Un employé congolais grièvement blessé et des tensions persistantes sur le site minier de Kisanfu : tel est le bilan, encore provisoire, d’un mouvement de grève survenu le samedi 29 août 2026. Ce mouvement, initié pour obtenir une révision des salaires, a dégénéré en affrontements entre les employés congolais et des cadres expatriés chinois de l’entreprise CECC, sous-traitant du groupe minier CMOC Kisanfu Mining.
Le fait marquant de cette journée est l’agression d’un travailleur congolais, encerclé puis roué de coups de bâton par une dizaine de ressortissants chinois, sous le regard de ses collègues, demeurés impuissants. Des témoins ont également relevé la passivité des éléments de la Police nationale congolaise (PNC), qui n’ont pas interféré pour mettre fin aux violences.

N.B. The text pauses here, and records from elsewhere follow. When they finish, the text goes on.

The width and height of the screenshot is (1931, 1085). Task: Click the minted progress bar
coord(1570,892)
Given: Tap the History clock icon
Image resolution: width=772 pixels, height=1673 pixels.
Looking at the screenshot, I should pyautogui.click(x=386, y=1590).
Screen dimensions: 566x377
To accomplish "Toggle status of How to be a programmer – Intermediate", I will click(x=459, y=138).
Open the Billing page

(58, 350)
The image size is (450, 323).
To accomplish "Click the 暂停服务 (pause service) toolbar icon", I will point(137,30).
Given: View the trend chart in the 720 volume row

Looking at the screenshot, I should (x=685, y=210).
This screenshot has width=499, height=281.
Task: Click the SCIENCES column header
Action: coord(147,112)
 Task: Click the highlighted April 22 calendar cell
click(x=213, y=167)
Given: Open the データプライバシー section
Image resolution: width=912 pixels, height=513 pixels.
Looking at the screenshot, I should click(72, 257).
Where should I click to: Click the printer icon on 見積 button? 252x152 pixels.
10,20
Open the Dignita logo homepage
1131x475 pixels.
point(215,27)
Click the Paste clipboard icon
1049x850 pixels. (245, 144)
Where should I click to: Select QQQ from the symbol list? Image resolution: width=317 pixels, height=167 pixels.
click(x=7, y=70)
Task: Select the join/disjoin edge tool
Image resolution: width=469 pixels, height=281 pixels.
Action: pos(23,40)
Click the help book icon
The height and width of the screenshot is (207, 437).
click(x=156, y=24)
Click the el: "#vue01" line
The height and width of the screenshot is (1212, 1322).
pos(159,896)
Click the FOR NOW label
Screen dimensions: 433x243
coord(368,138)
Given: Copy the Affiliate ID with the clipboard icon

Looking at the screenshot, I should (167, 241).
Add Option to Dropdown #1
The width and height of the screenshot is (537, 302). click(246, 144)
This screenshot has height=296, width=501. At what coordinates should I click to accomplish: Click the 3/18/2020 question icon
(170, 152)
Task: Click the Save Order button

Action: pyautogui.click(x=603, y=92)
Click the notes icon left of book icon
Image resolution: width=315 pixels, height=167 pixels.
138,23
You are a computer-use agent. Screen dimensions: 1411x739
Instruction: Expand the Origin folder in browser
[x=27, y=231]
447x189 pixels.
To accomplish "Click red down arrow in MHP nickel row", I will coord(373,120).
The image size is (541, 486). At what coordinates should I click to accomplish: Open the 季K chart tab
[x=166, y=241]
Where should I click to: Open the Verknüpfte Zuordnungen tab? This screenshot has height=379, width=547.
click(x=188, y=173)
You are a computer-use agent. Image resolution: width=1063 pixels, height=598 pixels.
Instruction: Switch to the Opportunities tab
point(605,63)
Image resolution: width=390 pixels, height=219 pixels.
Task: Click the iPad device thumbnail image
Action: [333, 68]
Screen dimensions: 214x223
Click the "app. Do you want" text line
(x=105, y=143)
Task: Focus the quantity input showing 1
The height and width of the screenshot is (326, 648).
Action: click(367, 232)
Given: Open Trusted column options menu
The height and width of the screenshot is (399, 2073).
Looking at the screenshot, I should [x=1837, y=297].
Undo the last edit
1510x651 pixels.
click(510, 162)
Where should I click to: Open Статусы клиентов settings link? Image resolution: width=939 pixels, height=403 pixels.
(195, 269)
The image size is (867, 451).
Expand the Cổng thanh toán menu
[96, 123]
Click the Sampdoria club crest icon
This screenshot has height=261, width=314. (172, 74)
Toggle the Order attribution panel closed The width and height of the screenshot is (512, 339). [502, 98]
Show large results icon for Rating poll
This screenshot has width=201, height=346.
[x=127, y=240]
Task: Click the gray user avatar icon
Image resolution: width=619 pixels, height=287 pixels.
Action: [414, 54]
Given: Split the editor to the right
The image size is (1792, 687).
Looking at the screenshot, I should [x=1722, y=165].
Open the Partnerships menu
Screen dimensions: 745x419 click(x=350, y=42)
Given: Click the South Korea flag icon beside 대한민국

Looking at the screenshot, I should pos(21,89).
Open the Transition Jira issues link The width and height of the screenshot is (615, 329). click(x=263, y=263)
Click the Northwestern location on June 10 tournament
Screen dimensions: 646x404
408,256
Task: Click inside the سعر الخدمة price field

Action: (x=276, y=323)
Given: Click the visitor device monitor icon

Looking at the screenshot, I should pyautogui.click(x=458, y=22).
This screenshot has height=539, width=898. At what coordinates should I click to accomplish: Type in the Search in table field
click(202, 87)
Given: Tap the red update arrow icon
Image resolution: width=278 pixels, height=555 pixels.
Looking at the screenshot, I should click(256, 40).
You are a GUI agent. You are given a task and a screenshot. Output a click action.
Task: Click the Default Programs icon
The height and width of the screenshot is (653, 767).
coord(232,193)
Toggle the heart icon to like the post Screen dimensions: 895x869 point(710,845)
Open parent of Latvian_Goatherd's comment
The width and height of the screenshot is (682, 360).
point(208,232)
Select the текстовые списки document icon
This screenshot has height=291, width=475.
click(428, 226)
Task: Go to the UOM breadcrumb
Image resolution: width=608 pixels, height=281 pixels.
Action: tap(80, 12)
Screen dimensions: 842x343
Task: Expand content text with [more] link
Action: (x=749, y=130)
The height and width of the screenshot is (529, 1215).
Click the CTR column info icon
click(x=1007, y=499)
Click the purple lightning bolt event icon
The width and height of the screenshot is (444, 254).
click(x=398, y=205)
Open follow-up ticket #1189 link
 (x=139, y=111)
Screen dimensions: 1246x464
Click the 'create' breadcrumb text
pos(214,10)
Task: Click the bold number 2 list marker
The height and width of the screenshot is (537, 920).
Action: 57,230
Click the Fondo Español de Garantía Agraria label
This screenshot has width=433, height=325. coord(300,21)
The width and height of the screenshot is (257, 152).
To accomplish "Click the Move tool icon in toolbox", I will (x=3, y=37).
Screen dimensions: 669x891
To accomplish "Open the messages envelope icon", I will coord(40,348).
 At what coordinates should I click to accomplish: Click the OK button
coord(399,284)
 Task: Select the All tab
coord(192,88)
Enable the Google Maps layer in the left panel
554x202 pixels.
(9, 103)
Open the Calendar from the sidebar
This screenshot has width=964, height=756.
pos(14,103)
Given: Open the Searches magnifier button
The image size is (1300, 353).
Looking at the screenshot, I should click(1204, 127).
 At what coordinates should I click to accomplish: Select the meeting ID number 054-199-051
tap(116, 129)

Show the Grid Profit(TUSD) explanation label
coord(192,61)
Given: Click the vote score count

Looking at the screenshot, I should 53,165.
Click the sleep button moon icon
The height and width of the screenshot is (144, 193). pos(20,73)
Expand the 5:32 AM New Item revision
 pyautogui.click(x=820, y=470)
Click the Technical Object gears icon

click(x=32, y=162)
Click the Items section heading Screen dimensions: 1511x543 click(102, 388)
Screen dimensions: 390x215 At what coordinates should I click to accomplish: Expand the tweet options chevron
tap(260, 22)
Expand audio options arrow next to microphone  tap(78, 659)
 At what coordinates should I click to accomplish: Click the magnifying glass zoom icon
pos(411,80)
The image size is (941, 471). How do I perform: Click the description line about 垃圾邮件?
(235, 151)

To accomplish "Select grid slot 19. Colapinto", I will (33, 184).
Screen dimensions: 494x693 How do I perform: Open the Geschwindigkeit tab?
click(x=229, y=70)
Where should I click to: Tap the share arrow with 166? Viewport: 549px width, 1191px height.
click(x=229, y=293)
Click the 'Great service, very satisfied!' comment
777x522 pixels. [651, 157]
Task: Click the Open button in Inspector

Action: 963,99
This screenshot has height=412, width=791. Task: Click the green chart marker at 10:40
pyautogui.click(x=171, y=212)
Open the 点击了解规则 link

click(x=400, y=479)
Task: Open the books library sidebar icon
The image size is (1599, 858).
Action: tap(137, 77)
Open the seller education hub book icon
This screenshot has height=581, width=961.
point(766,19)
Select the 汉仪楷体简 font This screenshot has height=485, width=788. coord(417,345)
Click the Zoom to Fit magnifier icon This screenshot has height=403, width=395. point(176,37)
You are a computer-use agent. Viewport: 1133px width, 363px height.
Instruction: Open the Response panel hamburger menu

Initialement pacifique, la manifestation a rapidement évolué en affrontement ouvert, ponctué de jets de projectiles, de violences physiques et de détonations. Ce climat de tension trouvait son origine dans un contentieux salarial et une gestion des ressources humaines perçue comme arbitraire par les travailleurs. La décision de la direction de licencier plusieurs employés, sans versement préalable de leurs décomptes finaux, a constitué le déclencheur immédiat de la colère sociale.
Par ailleurs, l’établissement d’une « liste » interne, ciblant une trentaine d’agents qualifiés de « semeurs de troubles », a accru le sentiment d’injustice au sein du personnel.
Après trois jours de débrayage consécutifs, une réunion de conciliation s’est tenue le vendredi 28 août en présence du conseiller juridique de l’entreprise. Cette session, ouverte en début de matinée et close à 21 heures, n’a abouti à aucun accord.
Le samedi matin, la direction de la CECC a opposé un refus catégorique à la prise en charge intégrale des décomptes finaux, proposant un paiement partiel jugé dérisoire par les grévistes. Ce refus a provoqué une escalade, suivie de l’intervention violente des responsables expatriés.